» AVAILABLE DATA
________
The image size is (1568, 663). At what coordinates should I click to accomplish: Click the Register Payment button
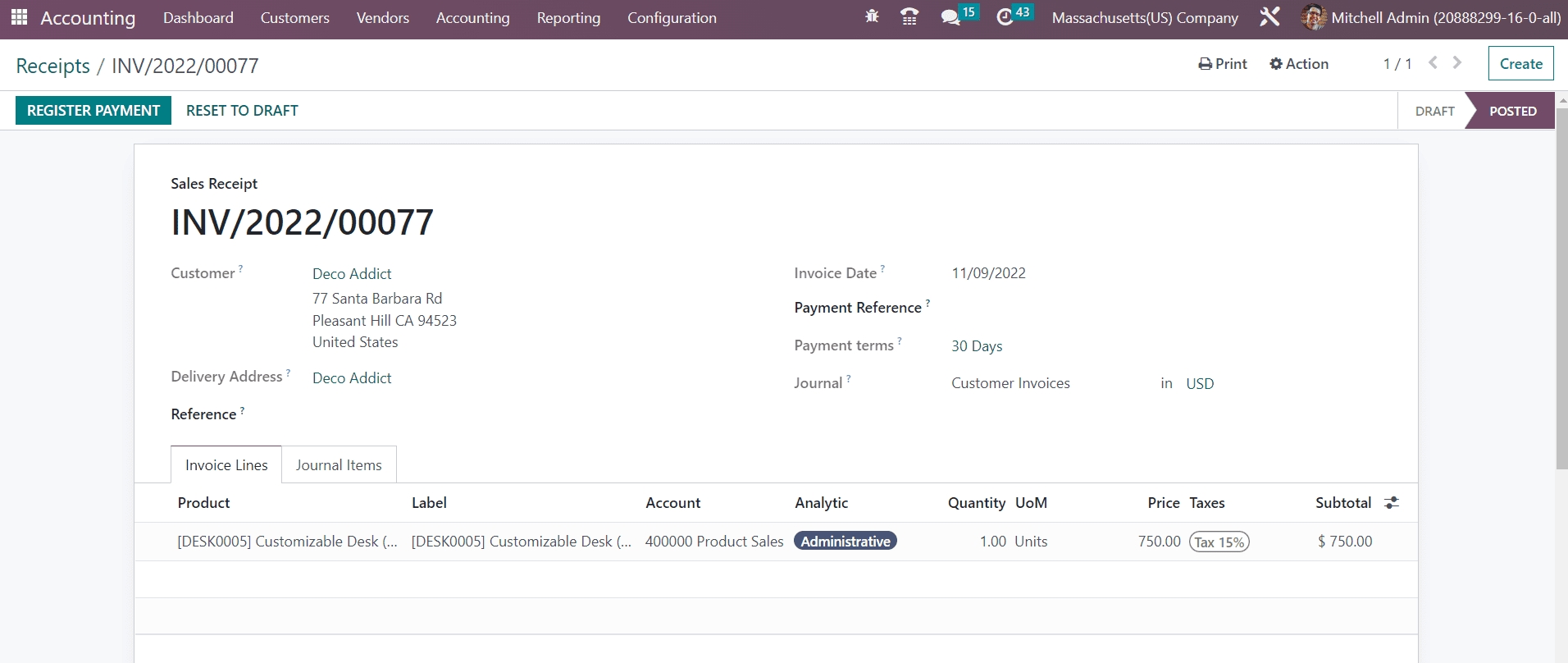tap(93, 111)
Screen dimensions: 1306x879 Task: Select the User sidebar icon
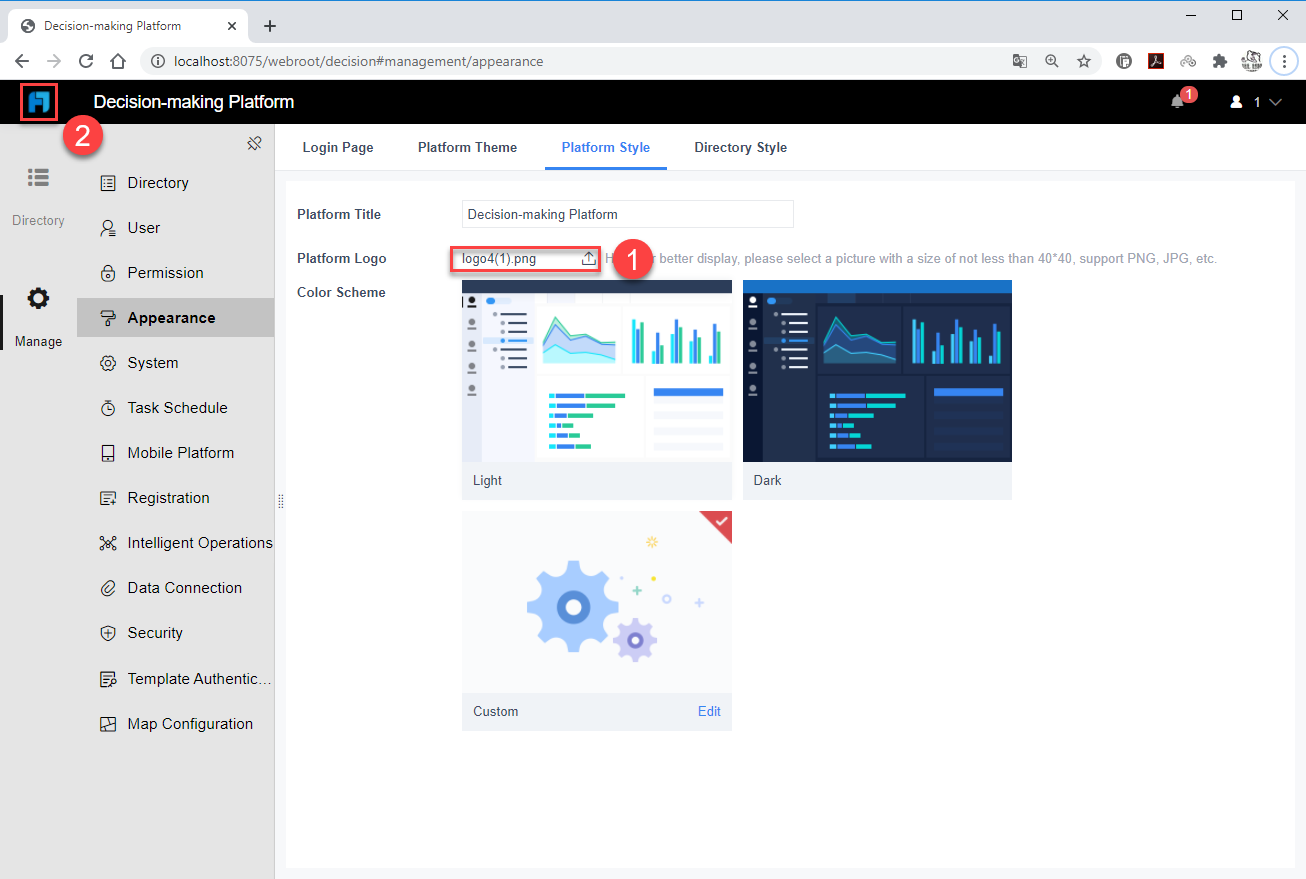pyautogui.click(x=108, y=227)
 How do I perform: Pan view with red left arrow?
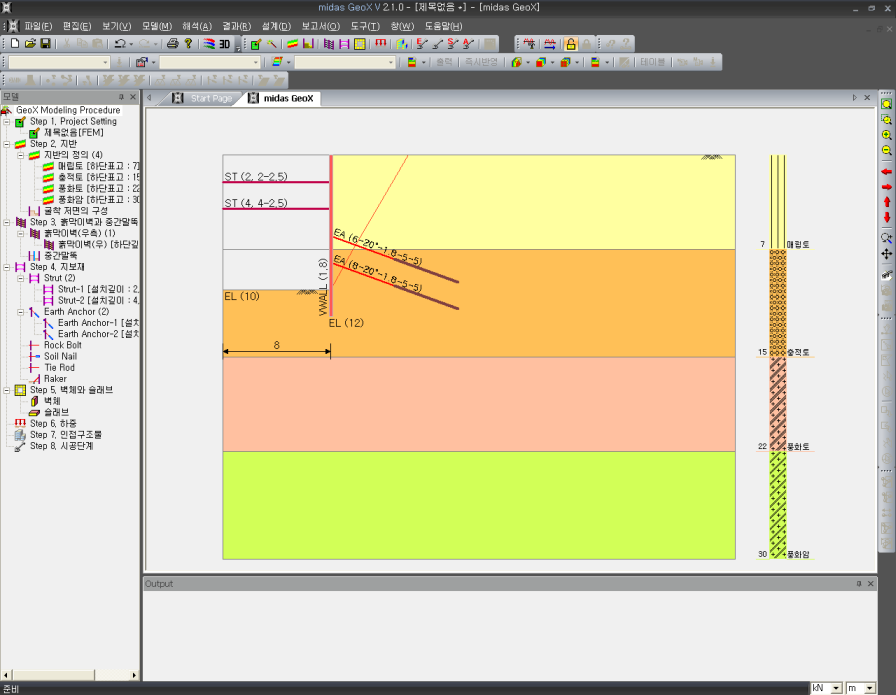coord(886,172)
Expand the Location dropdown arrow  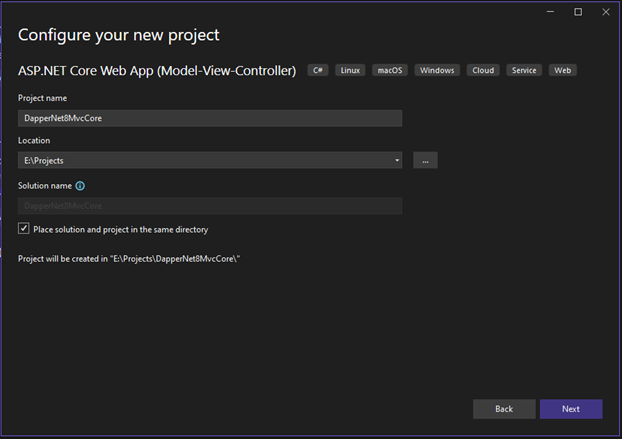(397, 160)
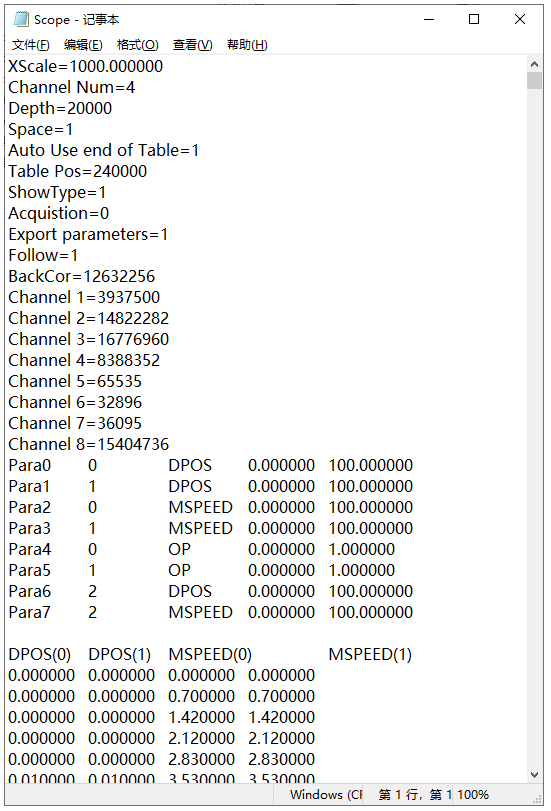Maximize the Scope Notepad window
This screenshot has height=811, width=551.
[474, 19]
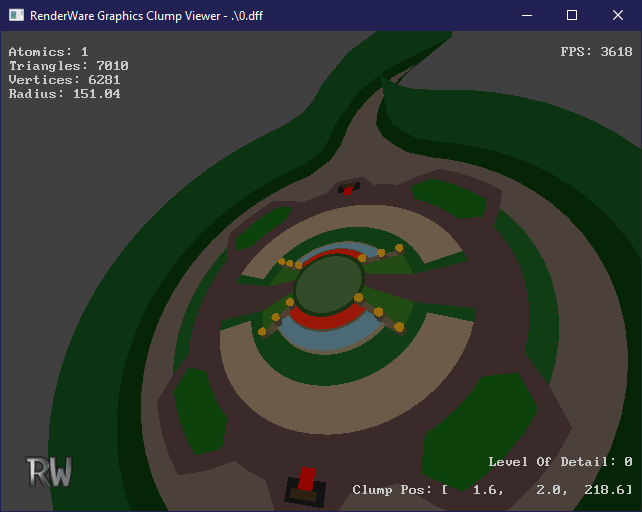
Task: Minimize the Clump Viewer window
Action: coord(525,15)

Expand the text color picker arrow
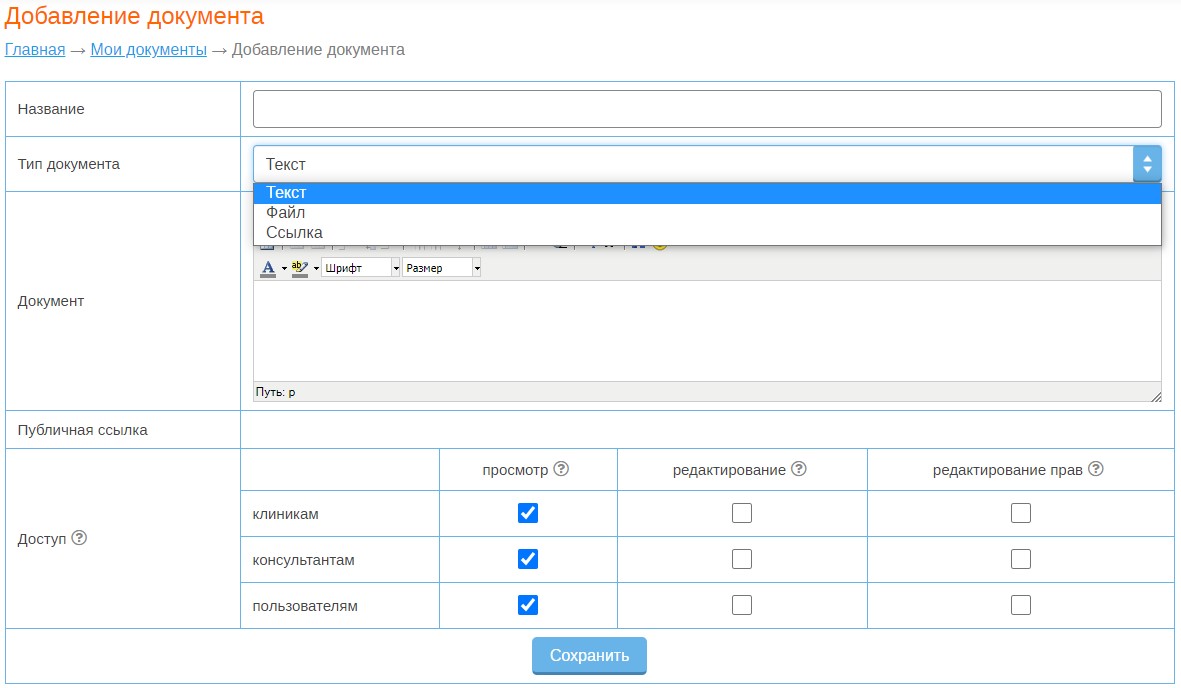pos(284,268)
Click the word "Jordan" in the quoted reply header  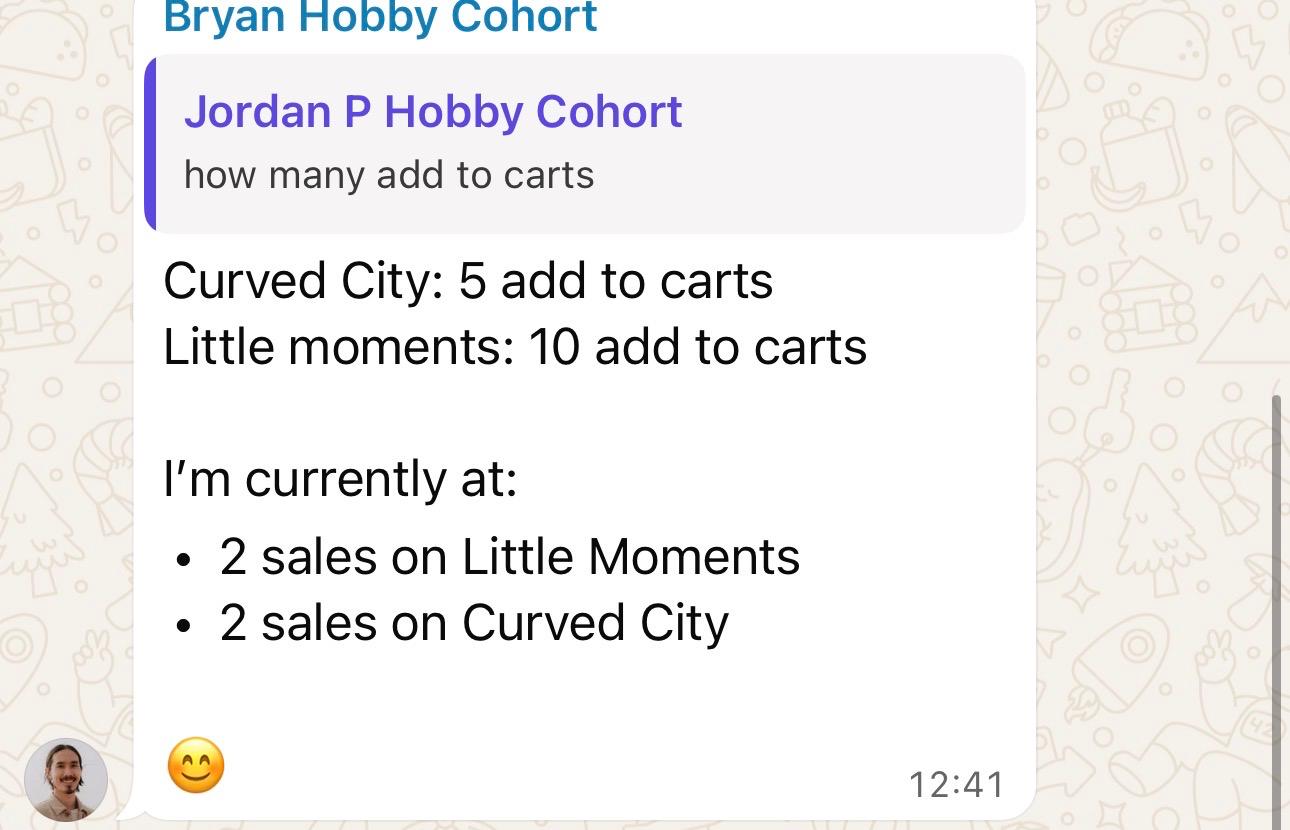(258, 111)
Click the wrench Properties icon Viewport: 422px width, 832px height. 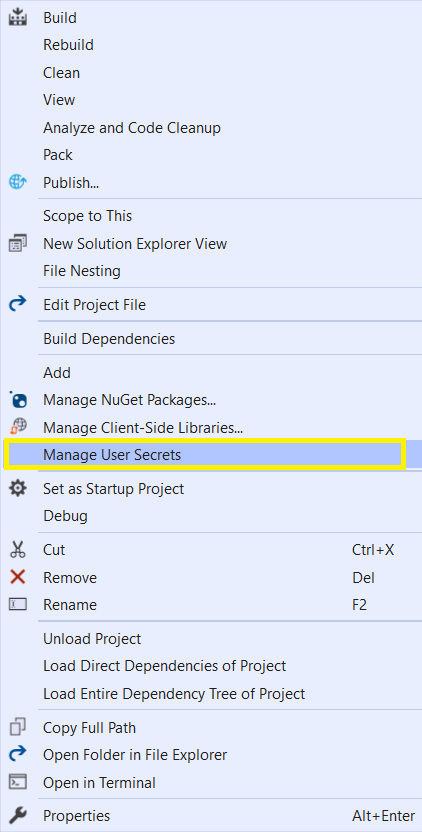point(18,815)
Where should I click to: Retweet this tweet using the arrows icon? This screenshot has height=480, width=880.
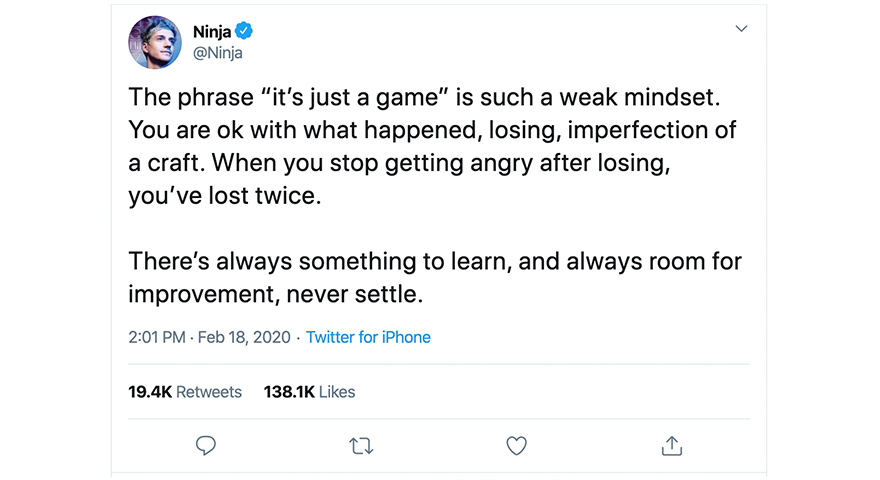[361, 445]
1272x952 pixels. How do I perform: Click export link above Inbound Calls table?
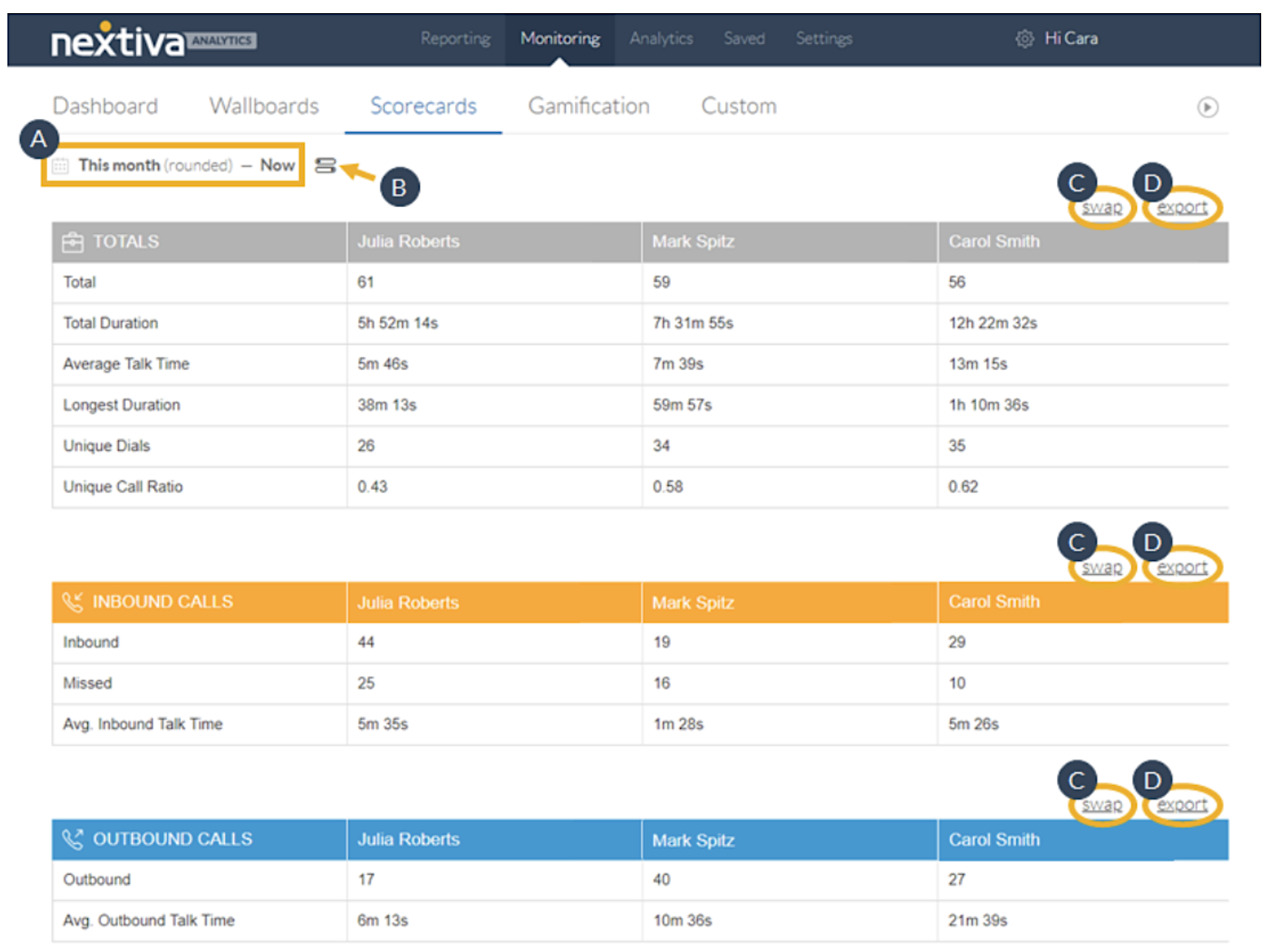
________
» ACTIVITY
Repeat nothing but the lines from the one containing "Where should I" through the end of the entries, exactly, and skip the pictures.

» RESULT OF THE TASK
Where should I click to: Retweet this tweet using the arrows icon? This screenshot has height=480, width=880.
[361, 445]
1272x952 pixels. How do I perform: Click export link above Inbound Calls table?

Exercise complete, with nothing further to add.